People always said good ol’ Sam Anderson knew how to make a nickel go a mile. That was a great attribute to have in a small town, Helena, in the middle of farm country in the Mississippi Delta region of extreme eastern Arkansas in the 1930s. Sam was also one of the first people to invest those nickels in communication, specifically, one of the first AM stations in that part of Arkansas. KFFA was set up by Sam and the US government in 1941, and it operated a full day’s programming of music and news.
The station made good money for Sam. In later years, his son complained that Sam never gave him an allowance despite the good living the station provided; however, Sam did allow the son to sweep up the station and empty the trash for a nickel a week. Sam had a lock on the local businesses advertising on his station, but he was always looking for another way to make a buck.
Now you have to remember that Arkansas in the 1940s still was an extremely segregated society. Blacks and whites did not intermingle in the schools or the churches or the stores. The only time a black person would be in a white person’s house would be if he or she was employed or doing some kind of work for the white person. But Sam was a smart enough businessman to realize that there were black-owned businesses whose money was just as green as the white businesses owners’ money was. So, Sam developed an idea.
He knew that lunchtime was a period when the local black population would have about an hours’ break in the middle of the day. He also knew that while they ate their lunch, many of these black citizens would listen to the radio. Sam decided to dedicate that lunchtime hour to selling advertisements to black businesses aimed specifically and targeting the black lunchtime listening audience. Almost no white businesses reached out to black-owned businesses in the south at that time. Even more, the programming that Sam decided to put on the air for that hour was what most people referred to as black music—Mississippi Delta Blues.
So, for all of the day except the hour around noon, Sam’s radio station was listened to by the white population of Helena and the surrounding area. At noon, most white folks turned off their radios or switched to one of the nearby Memphis, Tennessee stations because they didn’t want to hear that Blues music. After lunch, the locals turned their radios back to KFFA.

REQUIRED ACTION -> Repeat the account of the KFFA radio station word for word, everything from "People always said" down to "music and news.".

EXCERPTED RECORDS ->

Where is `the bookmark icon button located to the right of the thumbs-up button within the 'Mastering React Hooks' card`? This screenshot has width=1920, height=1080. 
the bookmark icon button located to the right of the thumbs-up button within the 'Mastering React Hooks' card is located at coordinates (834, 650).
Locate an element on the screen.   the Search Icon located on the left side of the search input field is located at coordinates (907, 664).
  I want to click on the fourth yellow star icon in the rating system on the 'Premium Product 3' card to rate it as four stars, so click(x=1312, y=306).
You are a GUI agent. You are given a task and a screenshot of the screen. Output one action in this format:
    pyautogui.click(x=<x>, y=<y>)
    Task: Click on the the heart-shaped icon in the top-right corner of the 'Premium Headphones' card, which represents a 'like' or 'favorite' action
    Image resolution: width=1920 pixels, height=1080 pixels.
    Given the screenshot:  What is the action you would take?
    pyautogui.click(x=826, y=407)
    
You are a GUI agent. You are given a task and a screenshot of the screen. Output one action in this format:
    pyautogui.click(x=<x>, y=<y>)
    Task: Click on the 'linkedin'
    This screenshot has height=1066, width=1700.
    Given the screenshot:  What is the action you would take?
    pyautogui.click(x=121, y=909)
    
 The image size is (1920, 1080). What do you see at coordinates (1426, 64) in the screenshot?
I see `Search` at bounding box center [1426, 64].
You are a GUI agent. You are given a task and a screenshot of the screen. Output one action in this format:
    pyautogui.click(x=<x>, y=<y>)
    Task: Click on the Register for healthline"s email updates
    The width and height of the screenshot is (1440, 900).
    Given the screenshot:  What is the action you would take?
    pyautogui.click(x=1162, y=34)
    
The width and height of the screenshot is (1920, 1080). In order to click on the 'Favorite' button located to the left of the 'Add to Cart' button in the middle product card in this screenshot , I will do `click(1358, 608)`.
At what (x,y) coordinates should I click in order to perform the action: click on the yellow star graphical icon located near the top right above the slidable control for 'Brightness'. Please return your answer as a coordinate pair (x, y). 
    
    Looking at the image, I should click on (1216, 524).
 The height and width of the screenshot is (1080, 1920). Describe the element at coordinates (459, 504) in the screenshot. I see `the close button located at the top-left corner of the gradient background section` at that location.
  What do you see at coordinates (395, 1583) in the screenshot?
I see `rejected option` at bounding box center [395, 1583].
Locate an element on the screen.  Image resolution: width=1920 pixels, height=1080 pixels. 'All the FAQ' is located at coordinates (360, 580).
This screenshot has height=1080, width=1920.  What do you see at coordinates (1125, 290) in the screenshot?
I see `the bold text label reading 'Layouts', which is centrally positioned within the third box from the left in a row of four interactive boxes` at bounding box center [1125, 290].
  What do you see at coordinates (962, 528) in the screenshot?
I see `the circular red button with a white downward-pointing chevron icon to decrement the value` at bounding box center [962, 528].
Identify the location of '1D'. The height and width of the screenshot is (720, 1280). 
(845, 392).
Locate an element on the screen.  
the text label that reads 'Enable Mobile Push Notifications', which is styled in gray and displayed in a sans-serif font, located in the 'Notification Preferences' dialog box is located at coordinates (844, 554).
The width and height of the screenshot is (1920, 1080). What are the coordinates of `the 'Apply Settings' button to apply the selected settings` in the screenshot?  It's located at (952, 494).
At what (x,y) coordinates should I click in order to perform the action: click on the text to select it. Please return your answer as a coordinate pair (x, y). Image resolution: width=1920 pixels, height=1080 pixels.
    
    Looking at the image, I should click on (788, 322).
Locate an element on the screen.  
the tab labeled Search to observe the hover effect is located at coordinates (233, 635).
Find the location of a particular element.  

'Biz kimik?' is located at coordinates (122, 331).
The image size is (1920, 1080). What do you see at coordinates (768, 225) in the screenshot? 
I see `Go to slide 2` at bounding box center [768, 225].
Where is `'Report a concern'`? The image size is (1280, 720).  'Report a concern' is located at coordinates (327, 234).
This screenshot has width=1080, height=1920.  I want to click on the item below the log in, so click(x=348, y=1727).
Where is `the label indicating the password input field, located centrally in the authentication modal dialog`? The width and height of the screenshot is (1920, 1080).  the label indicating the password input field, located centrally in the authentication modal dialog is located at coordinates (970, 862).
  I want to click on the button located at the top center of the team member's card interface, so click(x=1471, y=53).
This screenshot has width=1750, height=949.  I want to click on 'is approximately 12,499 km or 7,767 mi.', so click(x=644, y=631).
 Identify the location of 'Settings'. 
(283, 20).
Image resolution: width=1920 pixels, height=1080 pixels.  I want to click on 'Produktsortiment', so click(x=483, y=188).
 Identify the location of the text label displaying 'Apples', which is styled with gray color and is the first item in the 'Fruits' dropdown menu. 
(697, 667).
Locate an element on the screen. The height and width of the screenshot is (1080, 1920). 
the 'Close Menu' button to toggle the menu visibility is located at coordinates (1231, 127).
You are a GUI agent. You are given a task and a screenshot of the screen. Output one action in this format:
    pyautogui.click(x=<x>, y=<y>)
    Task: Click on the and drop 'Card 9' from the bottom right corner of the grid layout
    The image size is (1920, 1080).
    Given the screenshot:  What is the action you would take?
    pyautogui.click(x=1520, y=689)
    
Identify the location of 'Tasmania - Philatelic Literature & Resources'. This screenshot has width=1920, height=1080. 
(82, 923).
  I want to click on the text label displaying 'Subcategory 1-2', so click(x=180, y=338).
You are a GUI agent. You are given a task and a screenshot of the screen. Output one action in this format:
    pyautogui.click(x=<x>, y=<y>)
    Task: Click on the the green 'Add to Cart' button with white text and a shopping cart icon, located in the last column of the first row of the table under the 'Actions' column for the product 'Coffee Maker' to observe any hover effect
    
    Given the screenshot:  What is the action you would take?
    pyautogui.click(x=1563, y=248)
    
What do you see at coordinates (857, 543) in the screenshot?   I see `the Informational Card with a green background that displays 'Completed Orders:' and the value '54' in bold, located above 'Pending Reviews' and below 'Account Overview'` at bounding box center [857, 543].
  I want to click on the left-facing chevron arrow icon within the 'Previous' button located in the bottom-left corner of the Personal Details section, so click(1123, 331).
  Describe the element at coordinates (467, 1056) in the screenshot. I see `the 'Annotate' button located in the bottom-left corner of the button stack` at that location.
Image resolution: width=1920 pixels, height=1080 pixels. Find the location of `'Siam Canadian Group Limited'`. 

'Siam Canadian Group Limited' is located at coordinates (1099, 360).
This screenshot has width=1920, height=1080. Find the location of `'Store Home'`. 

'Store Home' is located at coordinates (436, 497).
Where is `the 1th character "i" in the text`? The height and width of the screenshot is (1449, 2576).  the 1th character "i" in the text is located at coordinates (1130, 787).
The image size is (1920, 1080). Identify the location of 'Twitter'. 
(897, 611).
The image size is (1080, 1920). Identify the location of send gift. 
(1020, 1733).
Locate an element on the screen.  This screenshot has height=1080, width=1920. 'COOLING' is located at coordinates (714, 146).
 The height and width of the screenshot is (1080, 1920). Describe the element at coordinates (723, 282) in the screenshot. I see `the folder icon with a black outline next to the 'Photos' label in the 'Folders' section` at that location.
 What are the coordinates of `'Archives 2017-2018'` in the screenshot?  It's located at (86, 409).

ANSWER TO THIS EXERCISE ->
People always said good ol’ Sam Anderson knew how to make a nickel go a mile. That was a great attribute to have in a small town, Helena, in the middle of farm country in the Mississippi Delta region of extreme eastern Arkansas in the 1930s. Sam was also one of the first people to invest those nickels in communication, specifically, one of the first AM stations in that part of Arkansas. KFFA was set up by Sam and the US government in 1941, and it operated a full day’s programming of music and news.